Following representations from stakeholders, the Central Bank of Nigeria has extended to July 15, the deadline given to operators of Bureau De Change to comply with its new operational guidelines

By Chinwe Okafor  |  Jul. 21, 2014 @ 01:00 GMT

THE Central Bank of Nigeria has extended the deadline given to operators of Bureau De Change, BDC, to meet the new requirements for their operation from July 15 to July 31. In a circular issued to the BDC operators, the apex bank said the guidelines had been modified. According to the modification, interests will now be paid on the mandatory cautionary deposit of N35 million based on the banking industry savings account rate. The CBN said the new decision was reached following representations made by all stakeholders to it.

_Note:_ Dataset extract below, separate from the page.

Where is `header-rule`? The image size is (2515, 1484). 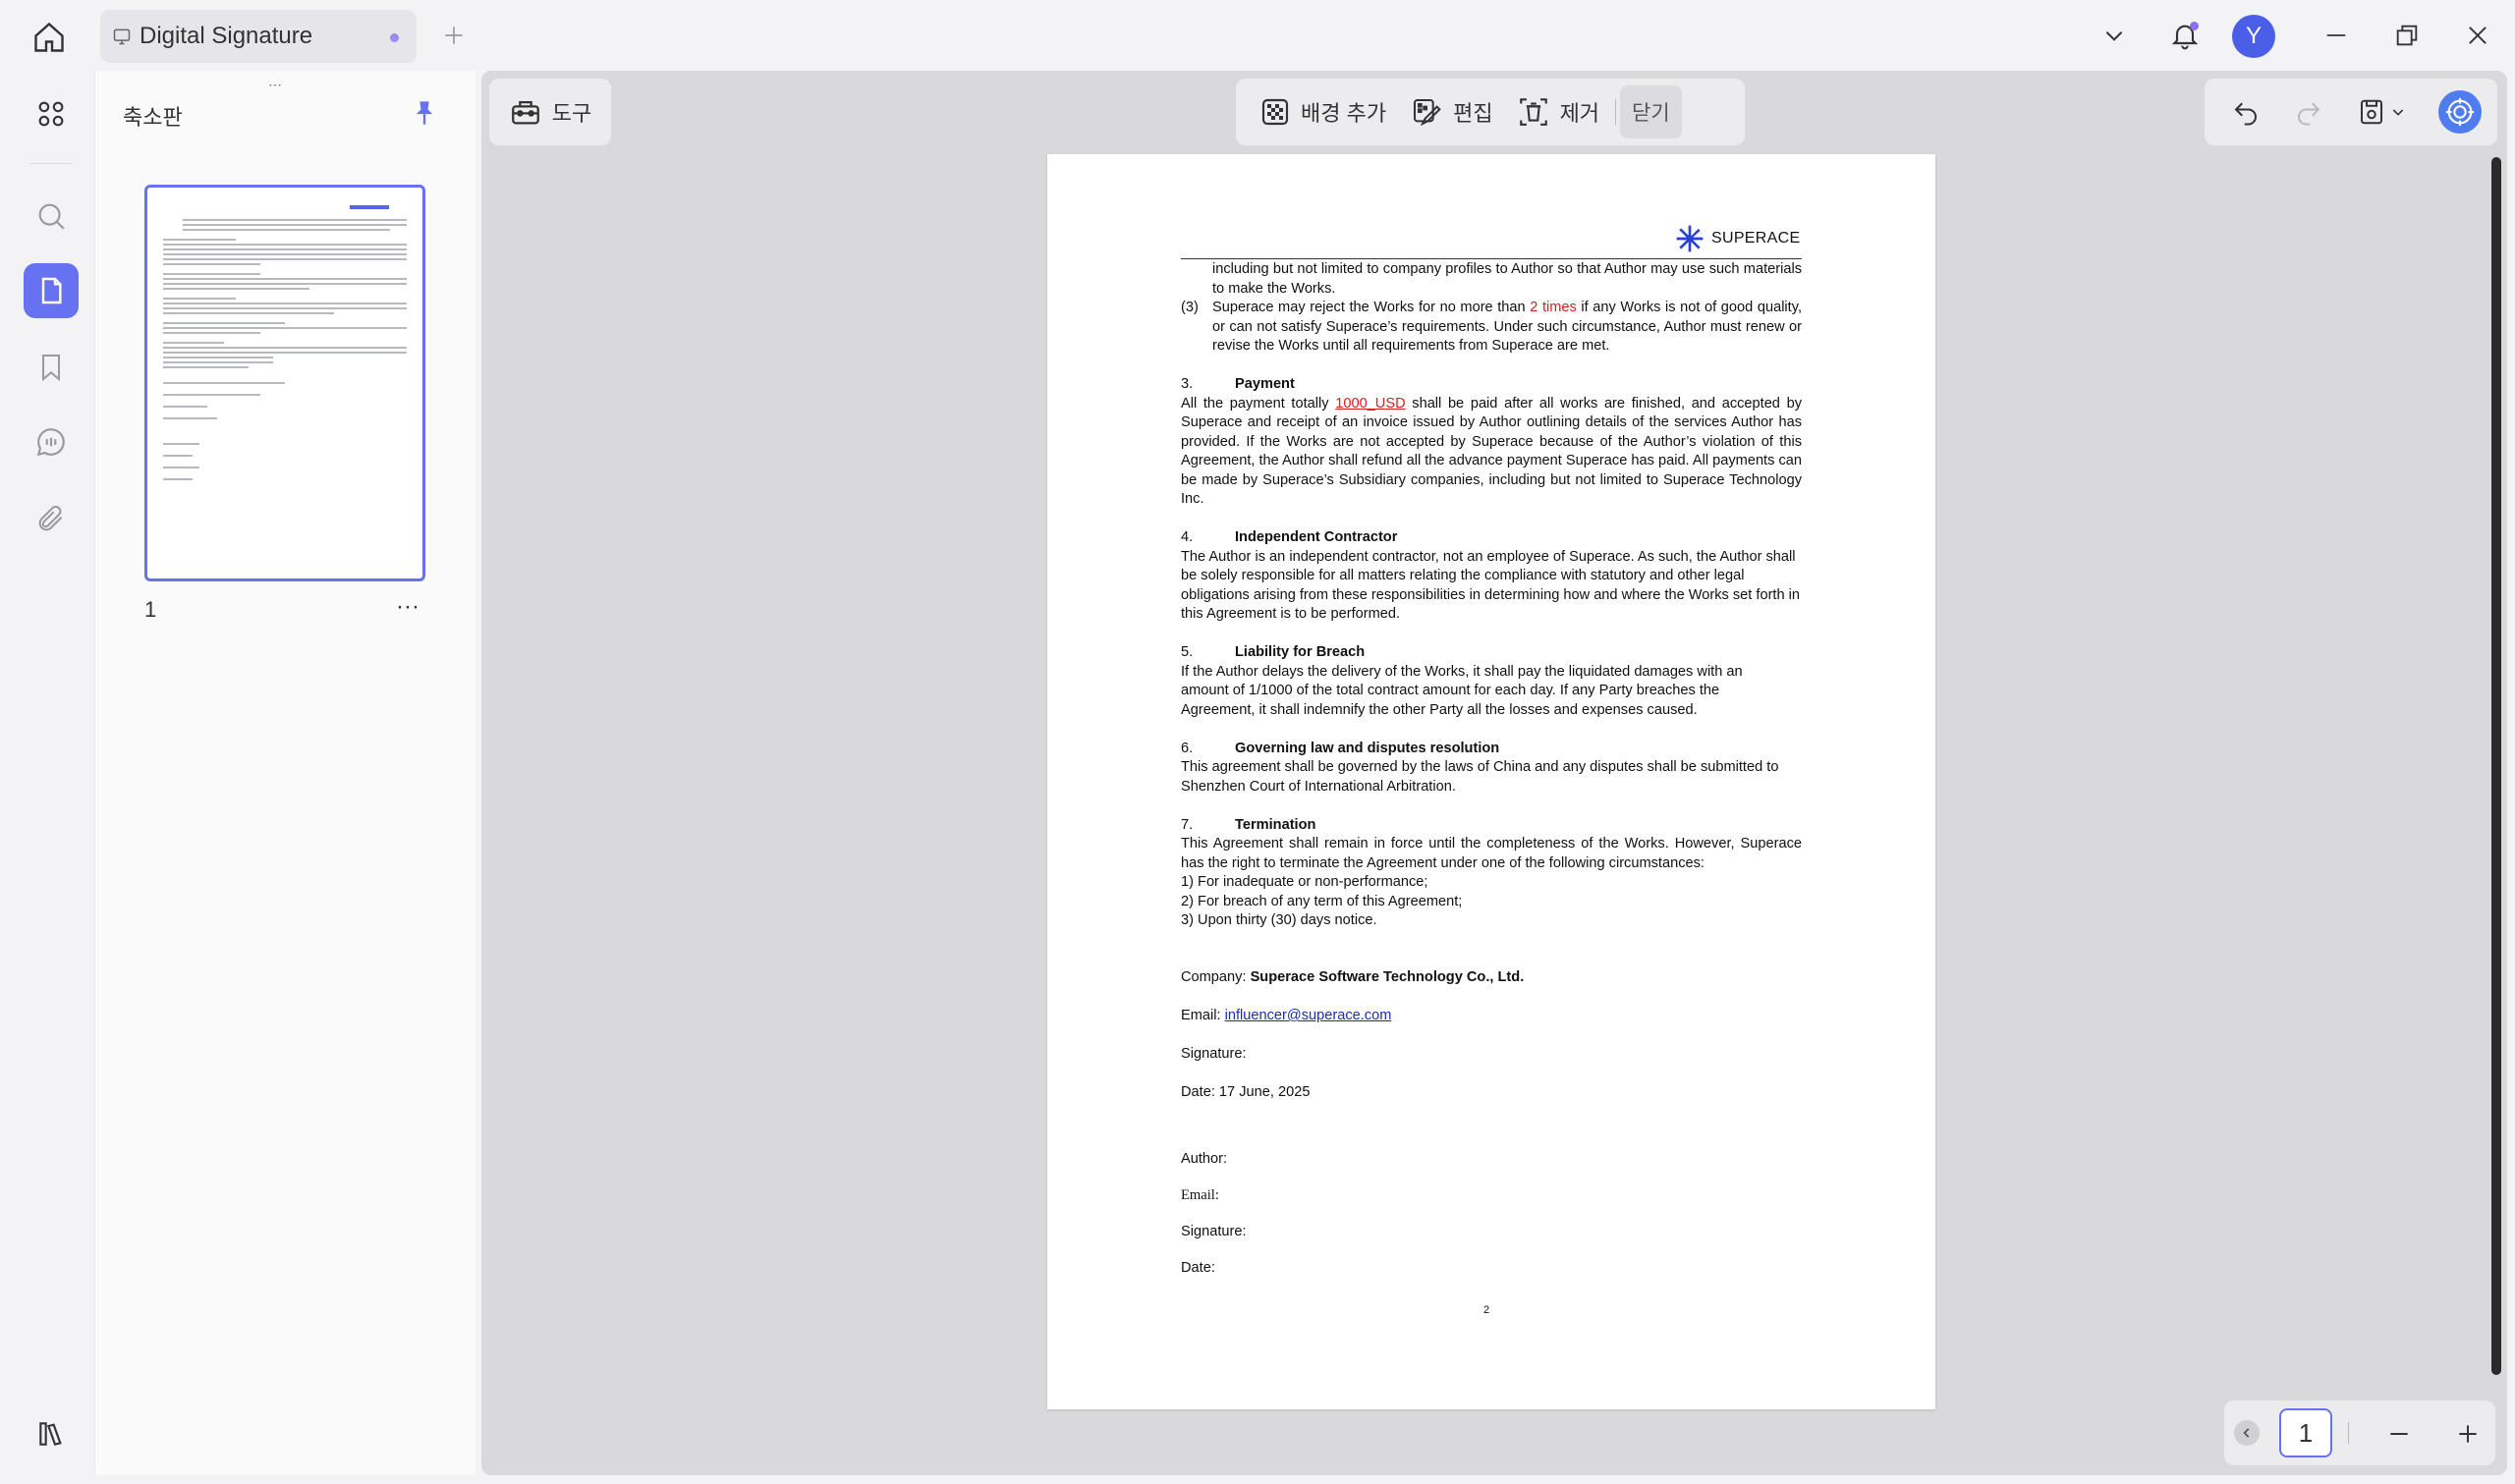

A statement from the bank said further to its circular ref: FPRD/DIR/GEN/CIR/01/009 of June 23, 2014 on new requirements for the operation of Bureau De Change in Nigeria and based on representations from stakeholders, the deadline for compliance with the new licensing requirements has been extended to July 31, 2014. “Interest will be paid on the mandatory cautionary deposit of N35m, based on the banking industry savings account rate. The CBN, on the expiration of the deadline of July 31, 2014, will cease to fund any Bureau De Change that fails to comply with the new requirements. Only Bureaux De Change that meet the new requirements will qualify to be engaged as agents by the licensed International Money Transfer Operators for inward and outward money transfer business in Nigeria.”

The circular also stated that all the BDCs that paid the mandatory caution deposit of N500, 000 to the CBN prior to 2009, should apply for their refund. Meanwhile, the CBN had, on June 23, reviewed the guidelines to check the persistent depletion in the country’s external reserves. The bank explained that while the BDCs were licensed to provide access to foreign exchange to small-scale end users and assist in the fight against illegal financial activities, it had observed a weak and ineffective operational structure which made the sector to abandon the objectives for its establishment.

Other deficiencies observed in their operations were the depletion of the country’s foreign reserves which was the result of the unusually large number of the BDCs; potential financing of unauthorised transactions with foreign exchange procured from the CBN window, and gradual dollarisation of the Nigerian economy with adverse effect on monetary policy. It also listed inadequate minimum in paid-up capital, prevailing ownership of several BDCs by same promoters in order to buy foreign exchange multiple times from the CBN window as well as their huge interest in widening margins and profits from the foreign exchange market as some of the deficiencies in the system.

According to the CBN, its expectation is to have BDCs that are properly structured, effectively regulated, and well capitalised to meet the objectives for which operators are licensed. It said the   new requirement would aim at correcting such deficiencies in the operations of the BDCs.